The hosts were quick to react though, and after former Sunderland goalkeeper Simon Mignolet had saved with his feet from Craig Gardner and Adam Johnson had shot narrowly over, they drew level in the 52nd minute.
Mignolet could only parry a low drive by Ki Sung-yueng and Giaccherini swept the loose ball home with his left foot to reduce the arrears.
There were chances for both teams, Mignolet denying Gardner again, while Westwood saved from Victor Moses and Kolo Toure, before Suarez tucked in his second goal from another Sturridge cross in the 89th minute.
Earlier, Norwich City won 1-0 against Stoke City at the Britannia Stadium to register their second victory of the league season and only their second away win of 2013.
Stoke manager Mark Hughes has been praised for introducing a more possession-oriented approach since succeeding Tony Pulis in the close season, but his side produced a strangely subdued display.
Jonathan Howson claimed the game’s only goal in the 34th minute with a low drive from 25 yards that dipped right in front of Stoke goalkeeper Asmir Begovic.
The two teams now have identical records after seven games of the season and sit three points above the relegation places.
“This is a tough place to come.

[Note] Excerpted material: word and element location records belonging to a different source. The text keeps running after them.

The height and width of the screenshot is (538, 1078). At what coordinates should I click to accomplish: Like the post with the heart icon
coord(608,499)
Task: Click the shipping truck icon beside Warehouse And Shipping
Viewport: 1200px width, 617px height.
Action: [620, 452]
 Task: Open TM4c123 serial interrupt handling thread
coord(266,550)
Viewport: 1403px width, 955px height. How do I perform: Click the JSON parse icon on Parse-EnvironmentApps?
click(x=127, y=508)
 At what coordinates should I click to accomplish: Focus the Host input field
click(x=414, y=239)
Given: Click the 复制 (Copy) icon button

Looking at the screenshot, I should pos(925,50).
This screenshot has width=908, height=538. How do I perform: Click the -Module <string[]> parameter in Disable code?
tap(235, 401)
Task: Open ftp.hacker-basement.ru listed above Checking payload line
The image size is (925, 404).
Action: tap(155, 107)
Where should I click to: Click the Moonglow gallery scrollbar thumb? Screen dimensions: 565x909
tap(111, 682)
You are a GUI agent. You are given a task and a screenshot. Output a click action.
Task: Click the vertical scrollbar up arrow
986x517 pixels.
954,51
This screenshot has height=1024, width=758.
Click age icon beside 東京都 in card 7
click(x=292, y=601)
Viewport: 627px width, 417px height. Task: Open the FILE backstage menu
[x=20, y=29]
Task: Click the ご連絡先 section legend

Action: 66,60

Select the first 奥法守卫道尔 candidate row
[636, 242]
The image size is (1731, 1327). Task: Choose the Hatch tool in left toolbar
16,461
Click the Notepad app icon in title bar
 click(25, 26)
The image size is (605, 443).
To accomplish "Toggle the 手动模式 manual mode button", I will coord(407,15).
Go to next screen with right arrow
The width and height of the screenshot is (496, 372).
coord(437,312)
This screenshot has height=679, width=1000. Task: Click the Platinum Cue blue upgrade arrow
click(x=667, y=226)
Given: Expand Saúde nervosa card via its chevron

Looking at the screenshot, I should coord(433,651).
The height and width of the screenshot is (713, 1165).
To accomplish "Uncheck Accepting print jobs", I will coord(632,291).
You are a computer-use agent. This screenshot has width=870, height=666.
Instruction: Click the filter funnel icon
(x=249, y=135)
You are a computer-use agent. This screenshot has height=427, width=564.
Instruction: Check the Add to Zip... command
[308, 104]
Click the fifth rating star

We had really good spells where we dominated possession,” said Norwich manager Chris Hughton.
“It’s about picking up points and hopefully this will give us some confidence.”
Hughes was aggrieved that Stoke were denied a penalty after Leroy Fer appeared to hold back Kenwyne Jones early in the second half.
“If the referee sees it, he will agree there is an infringement,” said the Welshman.
“Kenwyne Jones was trying to get on the end of the ball; the letter of the law says it should be a penalty.”
Arsenal moved two points clear at the top of the table following a 2-1 win at Swansea City on Saturday, while Manchester City lost 3-2 at Aston Villa and Manchester United were stunned 2-1 by West Bromwich Albion at Old Trafford.